(WHAT TO WORK ON) Restate all of the records below exactly. Do not carry over any image.

╭─ MATERIAL SUPPLIED

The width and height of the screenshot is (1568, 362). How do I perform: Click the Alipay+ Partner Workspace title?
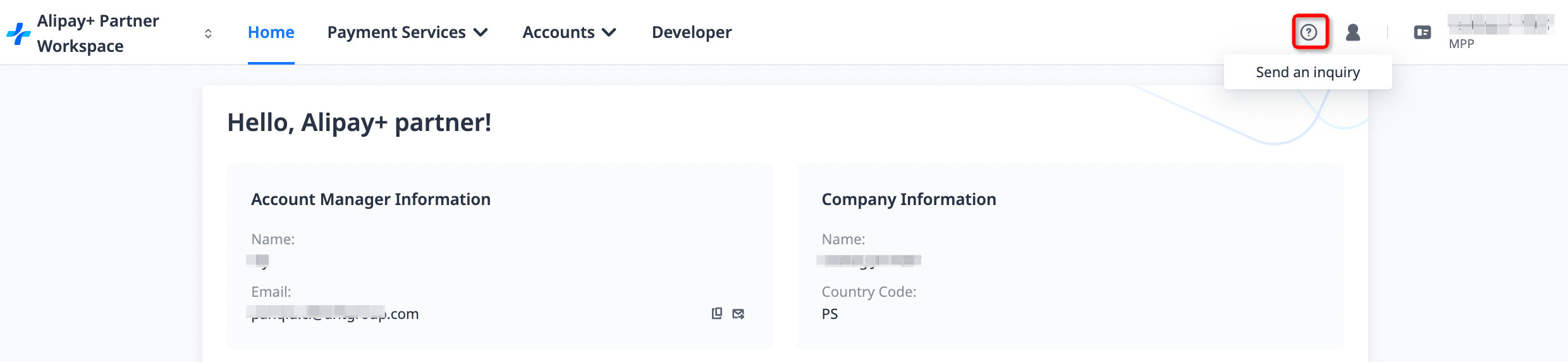[98, 34]
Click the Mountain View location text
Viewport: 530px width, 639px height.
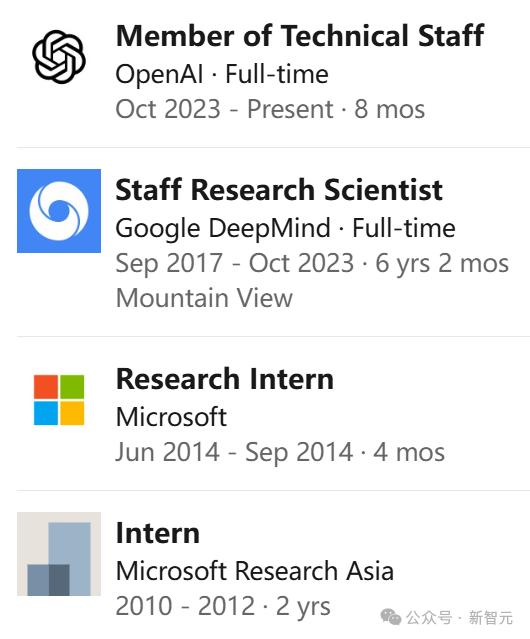click(204, 297)
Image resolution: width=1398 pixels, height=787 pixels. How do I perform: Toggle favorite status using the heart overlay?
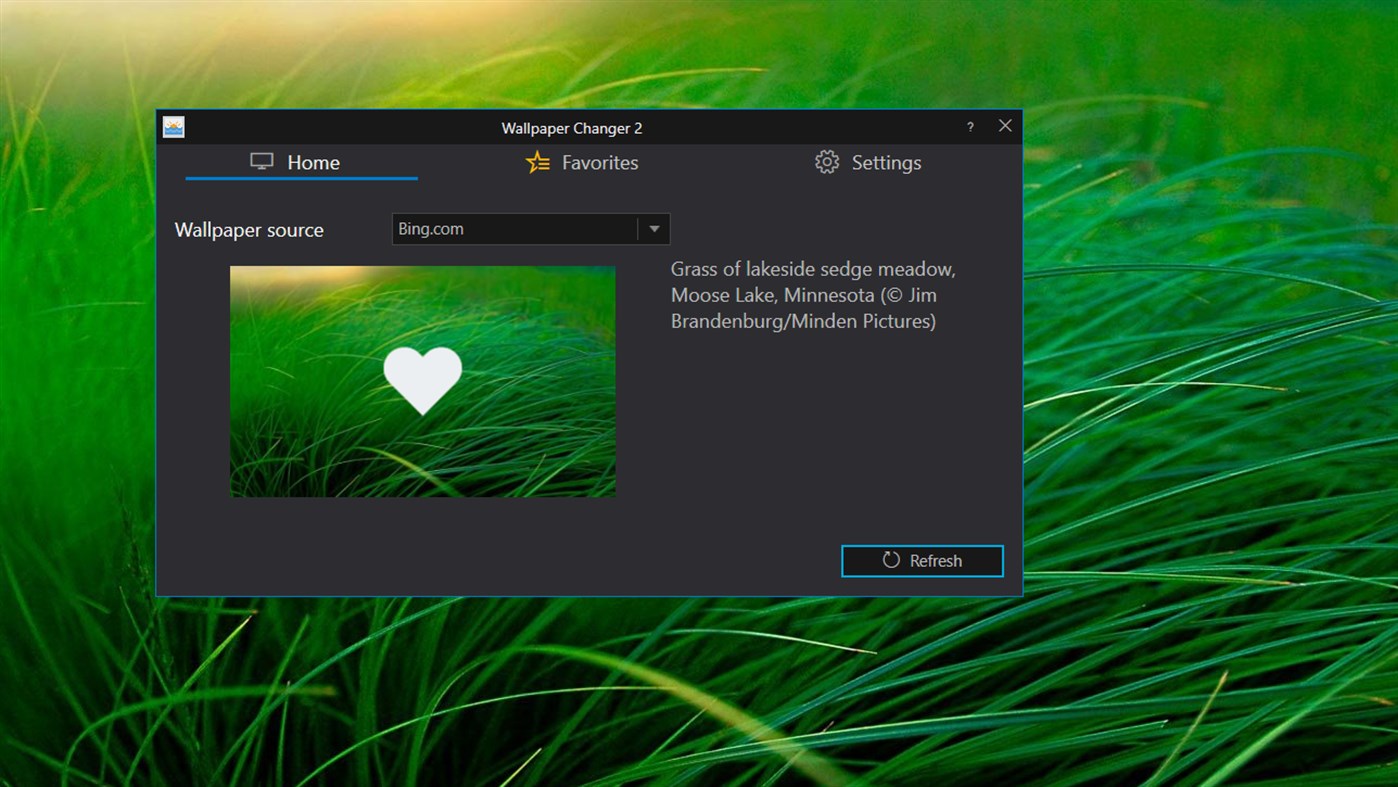(x=422, y=380)
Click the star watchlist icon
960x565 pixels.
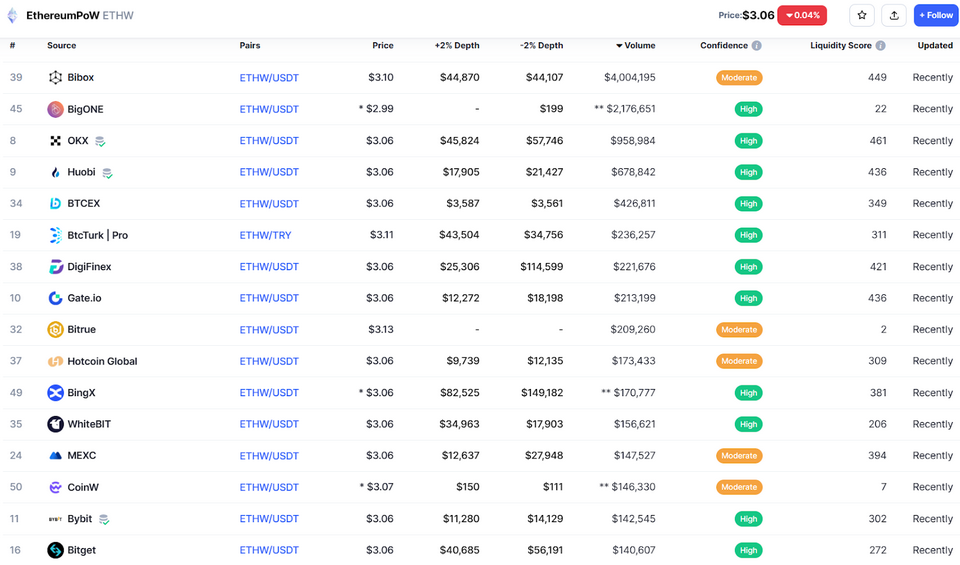(x=862, y=15)
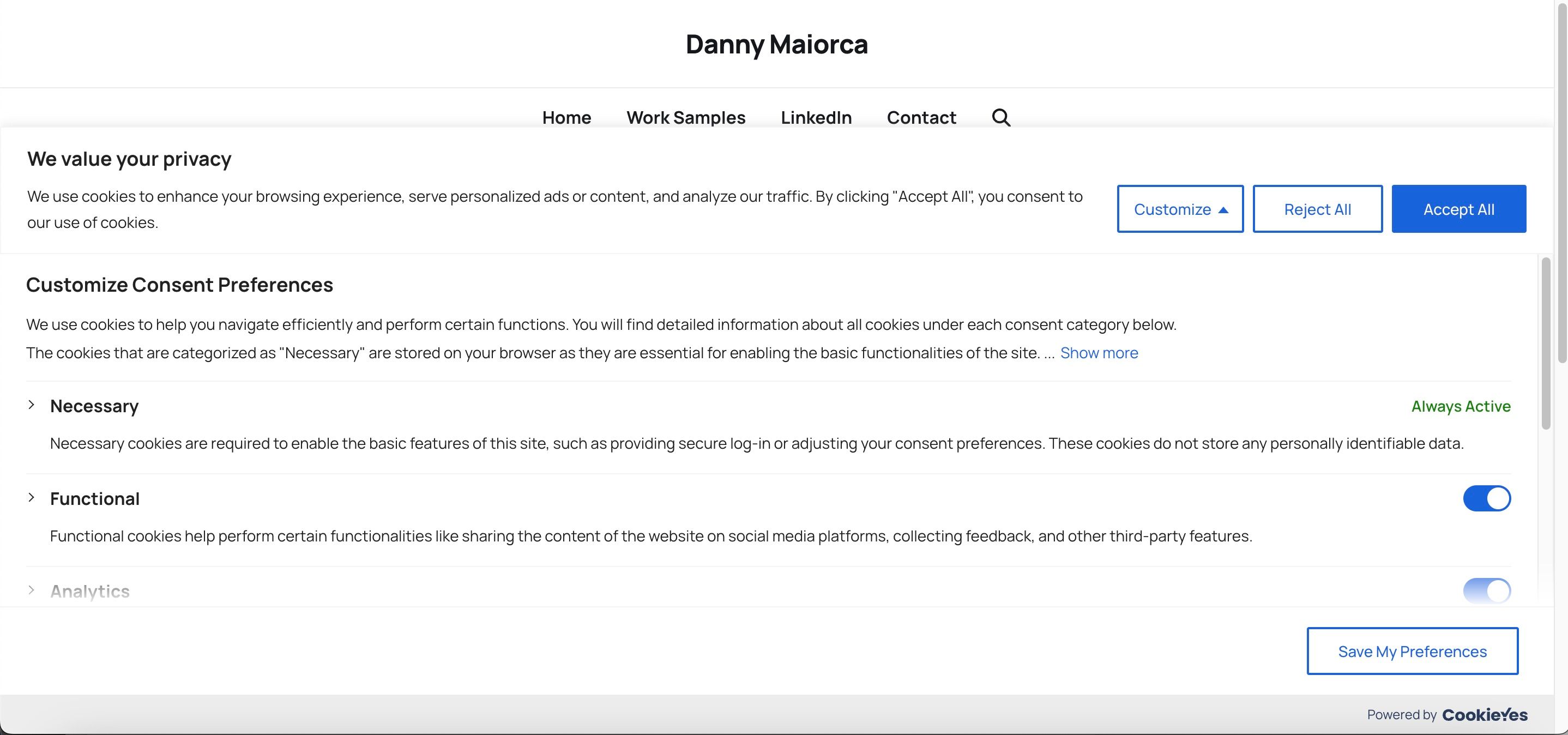Click Save My Preferences button
This screenshot has height=735, width=1568.
[1412, 651]
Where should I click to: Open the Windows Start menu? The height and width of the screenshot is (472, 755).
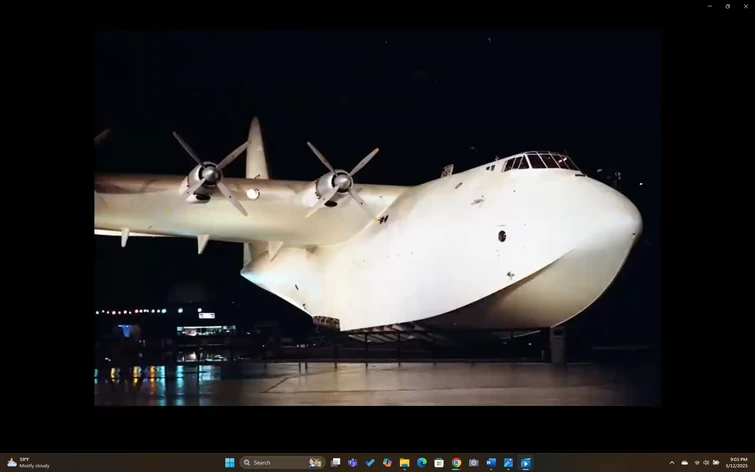point(230,463)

╰─

(RESPONSE BELOW)
The width and height of the screenshot is (1568, 362). How do I perform: Click the Alipay+ Partner Workspace title?
[98, 34]
Click the Mountain View location text
Viewport: 530px width, 639px height.
click(204, 297)
Image resolution: width=1398 pixels, height=787 pixels. How do I perform: Toggle favorite status using the heart overlay?
(x=422, y=380)
Click the star watchlist icon
960x565 pixels.
(x=862, y=15)
Click Save My Preferences button
This screenshot has height=735, width=1568.
[1412, 651]
Where should I click to: Open the Windows Start menu? The height and width of the screenshot is (472, 755).
point(230,463)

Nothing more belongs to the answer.